──────── Article

2 December 2010
Thank you very much everybody and thank you, Chuck, for that kind introduction.
I also want to extend greetings to my colleagues. In addition to Minister Strahl, Minister of Transport, Communities and Infrastructure we have Minister Tony Clement, Minister of Industry and Bob Dechert, Member of Parliament for Mississauga-Erindale and Parliamentary Secretary for Justice.
There are also various stakeholders with us today, but I particularly want to thank the folks from Sheridan College for hosting us a bit earlier. I’ve just come from a tour of the new Mississauga campus of Sheridan College. It’s going to be a great building.
I should say I especially enjoyed the view of the city’s new and changing skyline. It’s great to be reminded of what this new skyline represents – growth, jobs and opportunity for years to come in one of Canada’s largest and most diverse cities.
Sheridan’s new Mississauga campus is an especially exciting development. It’s providing great new jobs right now in design, engineering and construction. When completed it’s going to help Canadians, including many new Canadians, to obtain the skills they need to keep getting great new jobs in the years ahead.
In short, the project has been a perfect candidate for the infrastructure stimulus funding we’re providing through Canada’s economic plan.
But the project is not quite finished, although I’m told it’s running close to the timeline. But that is what brings us to why we’re here this morning.
Early in 2009, in response to the worst global economic crisis since the Second World War, our government launched the first phase of Canada’s Economic Action Plan.
Part of that plan has been temporary support for struggling industries and assistance for workers who had lost their jobs through no fault of their own. For many Canadians these actions made a great difference during their temporary loss of employment.
However, the largest part of Canada’s Economic Action Plan has been a suite of major infrastructure initiatives aimed at stimulating the economy. Through carefully chosen investments, we sought to preserve existing jobs, create new ones and leave behind things of lasting value for the Canadian economy.
History and academia suggest a range of possible ways to do this. But in retrospect, I must say that we could not have chosen a better path.
Rather than create a new federal bureaucracy or even a new set of federal programs, we chose to work with others. We understand that provincial governments and city halls are far more likely to know and understand the needs of their own citizens than even the most well-intentioned central planner. And frankly, they have a far greater interest in the outcome.
We thus entered into partnership arrangements with provincial, territorial and municipal governments, with colleges and universities, and in a few cases, with private agencies. By levering their energies, their visionary plans, their enthusiasm, and by simply moving up the start dates for capital investments that were already in an advanced state of preparation, our government and its partners found an immediate national market for goods and services. We gave our partners two construction seasons to get their work done.
Now the verdict is in. This phase of Canada’s Economic Action Plan has worked. Around 23,000 projects are complete or underway from coast to coast to coast.
Many of them are thanks to the unparalleled cooperation of our provincial and municipal partners. And a huge number of them were kick-started by the promise of federal support.
As a result billions of dollars immediately started moving people and products, have kept them moving and will keep them moving for some months to come.
We all saw what happened. We have had five consecutive months of growth and jobs have been created.
Ladies and gentlemen, compared to July 2009, there are almost 430,000 new jobs for Canadians. Almost half a million more Canadians are working now than were working a little over a year and a half ago.

────────────────

**Short exercise 1**: According to the speech, about how many projects are complete or underway across the country?
**Short exercise 2**: Write out the part of the speech starting at "Ladies and gentlemen, compared" and ending at "a half ago.", substituting "June 2009" for "July 2009".
The lines after this point come from a different source than the speech.

──────── Given entries

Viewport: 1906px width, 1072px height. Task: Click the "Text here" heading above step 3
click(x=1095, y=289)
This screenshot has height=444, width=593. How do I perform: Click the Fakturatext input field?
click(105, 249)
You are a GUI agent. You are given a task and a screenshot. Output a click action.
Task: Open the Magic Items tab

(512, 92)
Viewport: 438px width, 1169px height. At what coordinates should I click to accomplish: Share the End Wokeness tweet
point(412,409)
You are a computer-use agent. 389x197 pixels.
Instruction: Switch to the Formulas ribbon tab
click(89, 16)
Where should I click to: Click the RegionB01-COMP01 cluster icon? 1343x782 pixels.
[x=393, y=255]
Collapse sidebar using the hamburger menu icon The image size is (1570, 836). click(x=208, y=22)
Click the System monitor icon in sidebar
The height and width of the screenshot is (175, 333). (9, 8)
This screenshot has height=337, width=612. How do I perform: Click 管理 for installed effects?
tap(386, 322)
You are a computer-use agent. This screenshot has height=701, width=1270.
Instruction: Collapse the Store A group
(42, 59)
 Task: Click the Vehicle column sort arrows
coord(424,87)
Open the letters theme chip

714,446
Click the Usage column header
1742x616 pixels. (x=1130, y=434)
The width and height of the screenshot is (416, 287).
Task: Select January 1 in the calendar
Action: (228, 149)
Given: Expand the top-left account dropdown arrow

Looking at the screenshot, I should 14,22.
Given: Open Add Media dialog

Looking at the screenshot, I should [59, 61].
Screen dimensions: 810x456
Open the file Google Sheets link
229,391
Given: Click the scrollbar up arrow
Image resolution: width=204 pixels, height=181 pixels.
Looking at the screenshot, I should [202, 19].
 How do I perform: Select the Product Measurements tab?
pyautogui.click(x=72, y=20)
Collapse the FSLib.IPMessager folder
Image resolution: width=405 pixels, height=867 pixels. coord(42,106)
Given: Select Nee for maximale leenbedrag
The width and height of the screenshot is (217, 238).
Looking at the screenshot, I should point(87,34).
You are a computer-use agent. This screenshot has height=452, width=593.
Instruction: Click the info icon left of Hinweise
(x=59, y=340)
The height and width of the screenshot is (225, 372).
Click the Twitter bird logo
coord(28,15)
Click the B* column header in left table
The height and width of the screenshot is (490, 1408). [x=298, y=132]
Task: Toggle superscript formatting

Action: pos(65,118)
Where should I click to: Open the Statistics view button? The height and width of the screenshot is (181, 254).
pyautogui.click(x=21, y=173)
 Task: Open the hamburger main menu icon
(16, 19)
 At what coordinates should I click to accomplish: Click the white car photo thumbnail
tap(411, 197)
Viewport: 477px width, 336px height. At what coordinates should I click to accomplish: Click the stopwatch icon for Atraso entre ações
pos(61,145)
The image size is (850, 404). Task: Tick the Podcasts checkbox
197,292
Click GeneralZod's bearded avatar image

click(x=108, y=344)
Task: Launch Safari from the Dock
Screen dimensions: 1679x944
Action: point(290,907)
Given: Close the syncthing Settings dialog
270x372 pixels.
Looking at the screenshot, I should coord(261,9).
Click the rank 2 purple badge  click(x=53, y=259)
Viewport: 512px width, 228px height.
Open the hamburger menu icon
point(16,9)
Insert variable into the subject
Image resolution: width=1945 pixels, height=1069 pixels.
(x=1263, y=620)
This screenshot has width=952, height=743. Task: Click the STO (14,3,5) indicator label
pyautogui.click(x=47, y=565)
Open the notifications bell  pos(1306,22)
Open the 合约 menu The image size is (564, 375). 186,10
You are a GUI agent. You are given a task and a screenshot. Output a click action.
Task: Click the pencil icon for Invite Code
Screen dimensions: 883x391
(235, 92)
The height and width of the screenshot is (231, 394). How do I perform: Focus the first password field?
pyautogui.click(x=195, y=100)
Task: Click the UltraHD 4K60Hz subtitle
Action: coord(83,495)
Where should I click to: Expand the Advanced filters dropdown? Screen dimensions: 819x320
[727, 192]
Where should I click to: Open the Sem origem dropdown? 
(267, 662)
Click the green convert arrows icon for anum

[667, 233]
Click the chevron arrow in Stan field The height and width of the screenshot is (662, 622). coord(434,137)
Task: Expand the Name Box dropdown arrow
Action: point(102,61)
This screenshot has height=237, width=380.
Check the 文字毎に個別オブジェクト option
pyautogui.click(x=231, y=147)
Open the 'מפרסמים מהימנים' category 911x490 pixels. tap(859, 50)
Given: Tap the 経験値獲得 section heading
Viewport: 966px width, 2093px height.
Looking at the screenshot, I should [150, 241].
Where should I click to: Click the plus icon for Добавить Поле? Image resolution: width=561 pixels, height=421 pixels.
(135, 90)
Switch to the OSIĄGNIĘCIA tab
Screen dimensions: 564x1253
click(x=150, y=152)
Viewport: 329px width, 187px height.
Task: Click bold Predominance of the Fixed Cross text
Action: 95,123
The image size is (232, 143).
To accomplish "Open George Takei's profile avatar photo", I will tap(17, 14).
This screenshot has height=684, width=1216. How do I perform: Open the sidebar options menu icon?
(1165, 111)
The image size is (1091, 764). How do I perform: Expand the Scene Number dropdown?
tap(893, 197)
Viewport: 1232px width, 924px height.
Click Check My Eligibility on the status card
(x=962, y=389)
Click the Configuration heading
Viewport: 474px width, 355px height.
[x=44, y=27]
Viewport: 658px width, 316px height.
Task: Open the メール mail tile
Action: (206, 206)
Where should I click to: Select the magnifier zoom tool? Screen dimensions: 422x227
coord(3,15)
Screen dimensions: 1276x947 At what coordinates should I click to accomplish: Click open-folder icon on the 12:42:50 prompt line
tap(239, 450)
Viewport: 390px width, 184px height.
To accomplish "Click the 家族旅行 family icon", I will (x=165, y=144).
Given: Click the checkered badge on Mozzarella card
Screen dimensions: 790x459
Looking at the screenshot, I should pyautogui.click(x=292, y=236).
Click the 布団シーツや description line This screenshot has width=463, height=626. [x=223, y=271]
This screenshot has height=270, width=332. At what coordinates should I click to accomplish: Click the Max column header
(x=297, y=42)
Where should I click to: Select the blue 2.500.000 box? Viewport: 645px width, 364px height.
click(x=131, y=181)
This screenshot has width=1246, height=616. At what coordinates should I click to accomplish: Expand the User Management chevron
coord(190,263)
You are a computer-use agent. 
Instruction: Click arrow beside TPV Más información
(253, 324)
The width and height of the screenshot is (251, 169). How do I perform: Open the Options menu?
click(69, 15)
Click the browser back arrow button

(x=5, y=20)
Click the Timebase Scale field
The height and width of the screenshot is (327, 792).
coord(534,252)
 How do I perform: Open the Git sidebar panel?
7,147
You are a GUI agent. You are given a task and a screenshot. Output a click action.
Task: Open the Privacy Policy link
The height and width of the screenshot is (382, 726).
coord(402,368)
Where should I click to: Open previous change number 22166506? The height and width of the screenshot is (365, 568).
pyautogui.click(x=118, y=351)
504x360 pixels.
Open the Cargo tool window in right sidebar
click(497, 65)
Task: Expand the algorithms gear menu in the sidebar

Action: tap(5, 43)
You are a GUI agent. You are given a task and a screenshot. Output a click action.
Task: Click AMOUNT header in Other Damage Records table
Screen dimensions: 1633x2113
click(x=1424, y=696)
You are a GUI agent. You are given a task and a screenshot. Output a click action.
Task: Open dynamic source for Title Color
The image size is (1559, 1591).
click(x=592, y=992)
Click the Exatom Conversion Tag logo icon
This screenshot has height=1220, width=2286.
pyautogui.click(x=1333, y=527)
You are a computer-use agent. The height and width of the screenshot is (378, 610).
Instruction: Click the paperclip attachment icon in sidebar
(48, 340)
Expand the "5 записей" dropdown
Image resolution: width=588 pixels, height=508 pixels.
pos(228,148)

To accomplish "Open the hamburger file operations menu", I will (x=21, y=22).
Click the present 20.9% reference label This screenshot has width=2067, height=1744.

────────────────

**Finished answer 1**: Around 23,000 projects are complete or underway.

**Finished answer 2**:
Ladies and gentlemen, compared to June 2009, there are almost 430,000 new jobs for Canadians. Almost half a million more Canadians are working now than were working a little over a year and a half ago.